On Wed, Oct 12, 2011 at 9:34 AM, Dave Airlie airlied@gmail.com wrote:
On Wed, Oct 12, 2011 at 3:24 PM, Rob Clark robdclark@gmail.com wrote:
On Wed, Oct 12, 2011 at 9:01 AM, Dave Airlie airlied@gmail.com wrote:
But then we'd need a different set of accessors for every different drm/v4l/etc driver, wouldn't we?
Not any more different than you need for this, you just have a new interface that you request a sw object from, then mmap that object, and underneath it knows who owns it in the kernel.
oh, ok, so you are talking about a kernel level interface, rather than userspace..
but I guess in this case I don't quite see the difference. It amounts to which fd you call mmap (or ioctl[*]) on.. If you use the dmabuf fd directly then you don't have to pass around a 2nd fd.
[*] there is nothing stopping defining some dmabuf ioctls (such as for synchronization).. although the thinking was to keep it simple for first version of dmabuf
Yes a separate kernel level interface.
I'm not against it, but if it is a device-independent interface, it just seems like six of one, half-dozen of the other..
Ie. how does it differ if the dmabuf fd is the fd used for ioctl/mmap, vs if some other /dev/buffer-sharer file that you open?
But I think maybe I'm misunderstanding what you have in mind?
BR, -R
Well I'd like to keep it even simpler. dmabuf is a buffer sharing API, shoehorning in a sw mapping API isn't making it simpler.
The problem I have with implementing mmap on the sharing fd, is that nothing says this should be purely optional and userspace shouldn't rely on it.

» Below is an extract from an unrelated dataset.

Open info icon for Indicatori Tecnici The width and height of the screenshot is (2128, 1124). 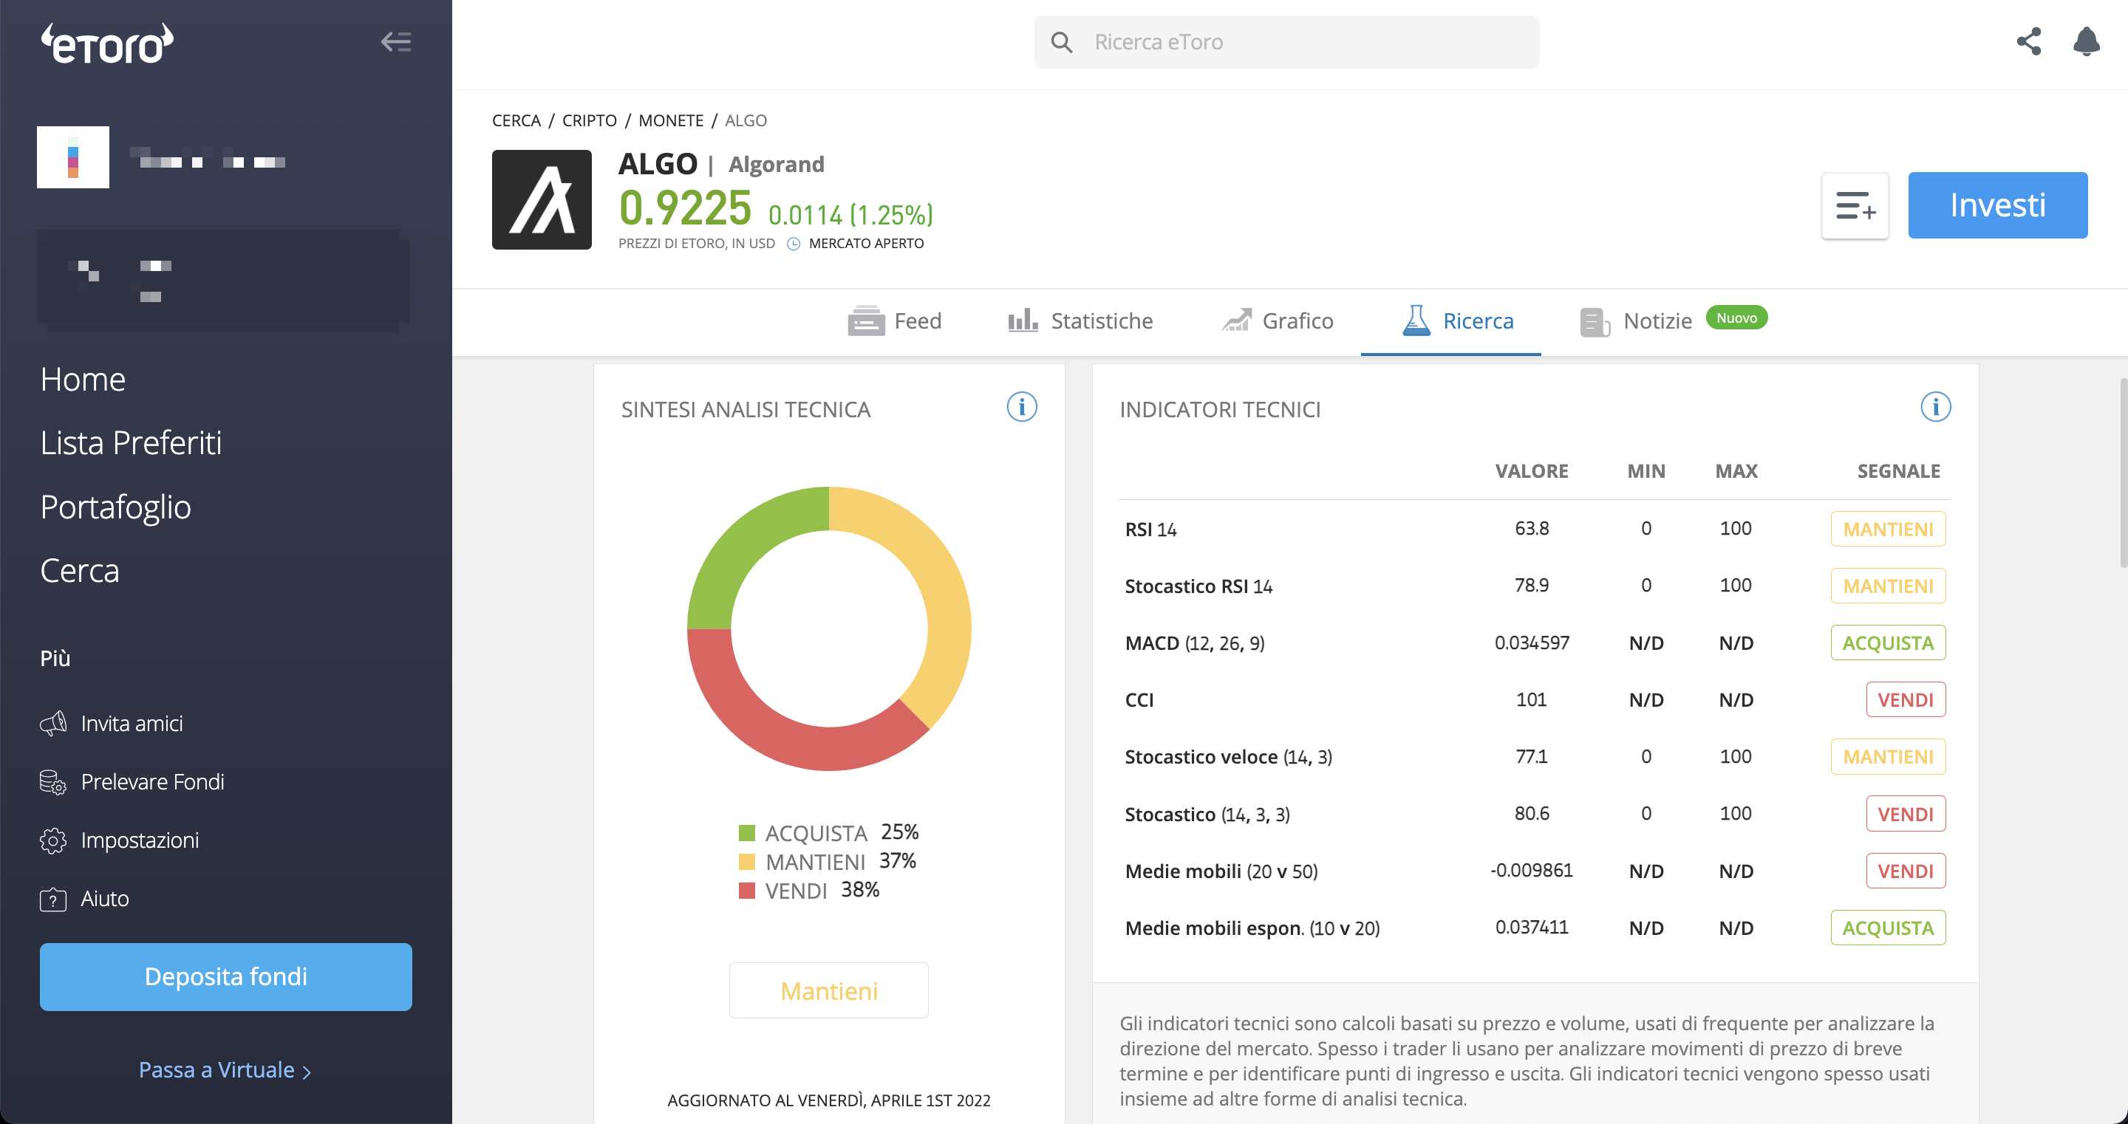1935,406
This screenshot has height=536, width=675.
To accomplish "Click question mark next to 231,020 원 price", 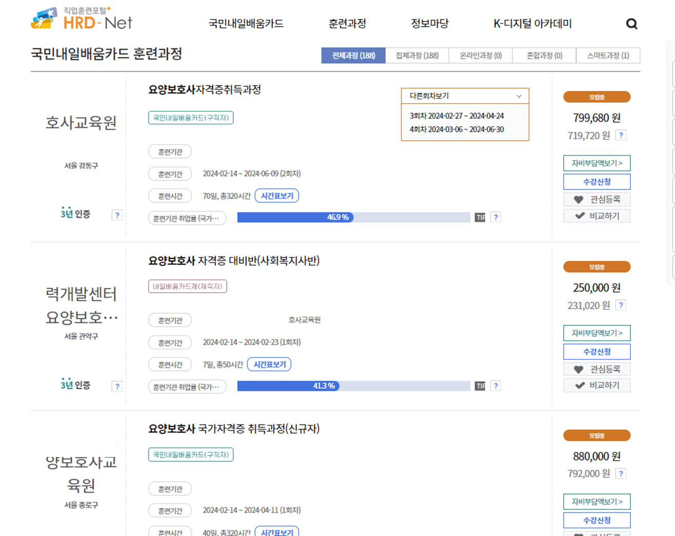I will coord(621,305).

In the Intel GEM space alone you have two types of mapping, one direct to shmem one via GTT, the GTT could be even be a linear view. The intel guys initially did GEM mmaps direct to the shmem pages because it seemed simple, up until they had to do step two which was do mmaps on the GTT copy and ended up having two separate mmap methods. I think the problem here is it seems deceptively simple to add this to the API now because the API is simple, however I think in the future it'll become a burden that we'll have to workaround.
Dave.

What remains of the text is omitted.